| WHAT NEEDS TO BE DONE |
Below are some records. Write out the lines from the one containing "Task: Sort by the Подробности column header" to the last line, word for word, leaving out pictures.

| Pixel coordinate grounding data |
== Segment start ==
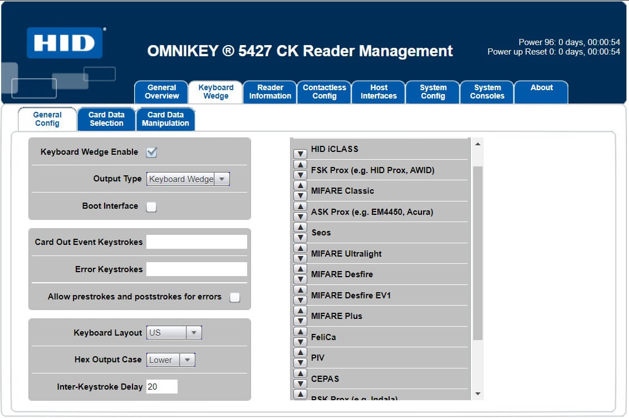629x418 pixels.
Task: Move MIFARE Ultralight down one position
Action: [x=301, y=258]
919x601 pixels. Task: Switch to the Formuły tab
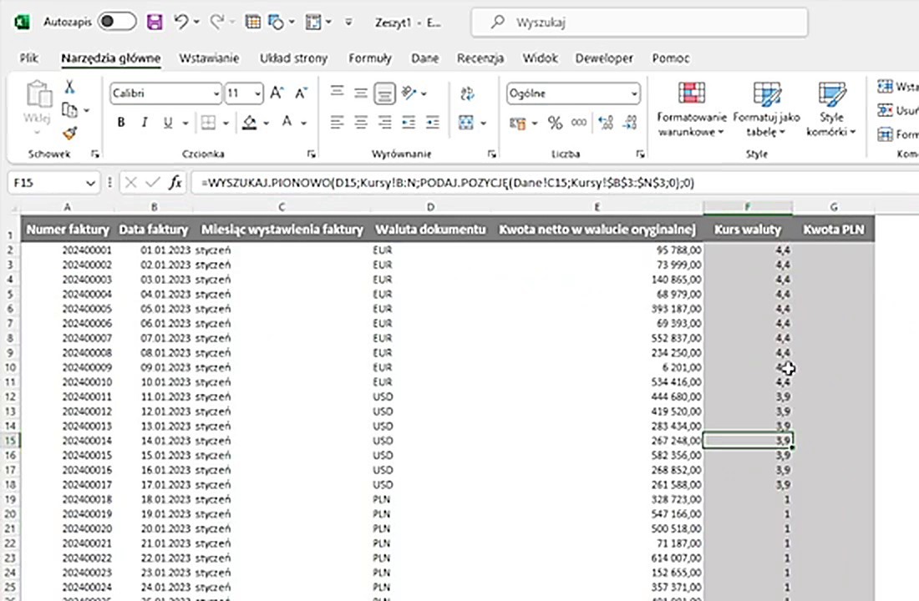tap(369, 58)
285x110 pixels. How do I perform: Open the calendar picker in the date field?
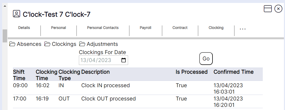tap(124, 60)
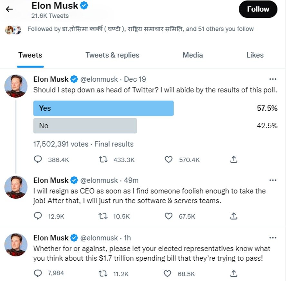
Task: Reply to the resign as CEO tweet
Action: click(x=38, y=216)
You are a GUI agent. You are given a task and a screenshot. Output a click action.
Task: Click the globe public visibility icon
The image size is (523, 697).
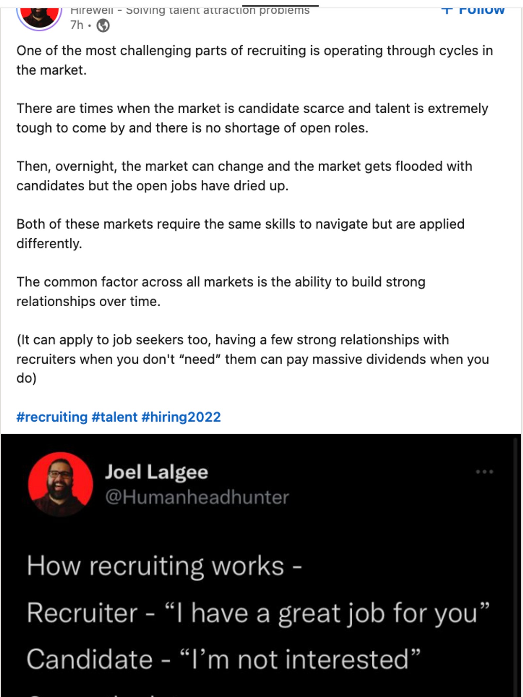(x=103, y=26)
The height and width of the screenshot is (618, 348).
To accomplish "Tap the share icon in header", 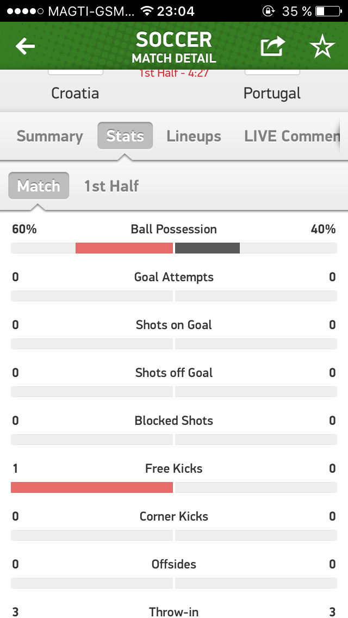I will (272, 47).
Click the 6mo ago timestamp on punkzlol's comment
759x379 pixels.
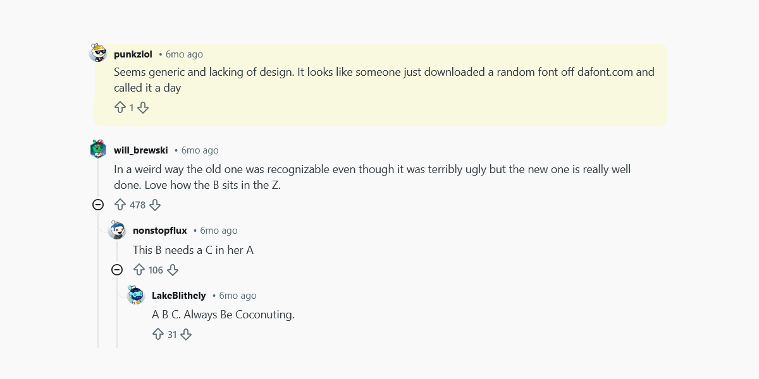[183, 54]
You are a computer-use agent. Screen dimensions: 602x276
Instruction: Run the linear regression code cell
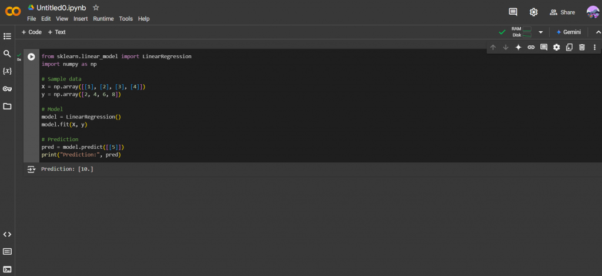[31, 56]

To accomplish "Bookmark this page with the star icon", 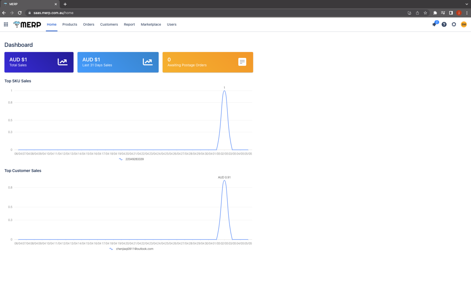I will (425, 13).
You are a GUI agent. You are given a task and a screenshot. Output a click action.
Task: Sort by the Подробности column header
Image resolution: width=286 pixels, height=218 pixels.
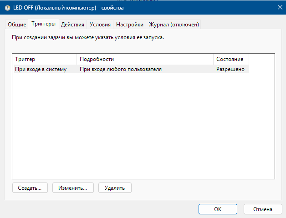coord(145,59)
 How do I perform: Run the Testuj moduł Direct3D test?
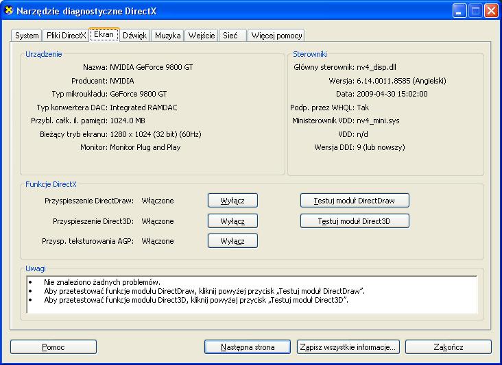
== Segment end ==
| RESULT |
Task: Sort by the Подробности column header
Image resolution: width=286 pixels, height=218 pixels.
coord(145,59)
 How do I perform: Run the Testuj moduł Direct3D test?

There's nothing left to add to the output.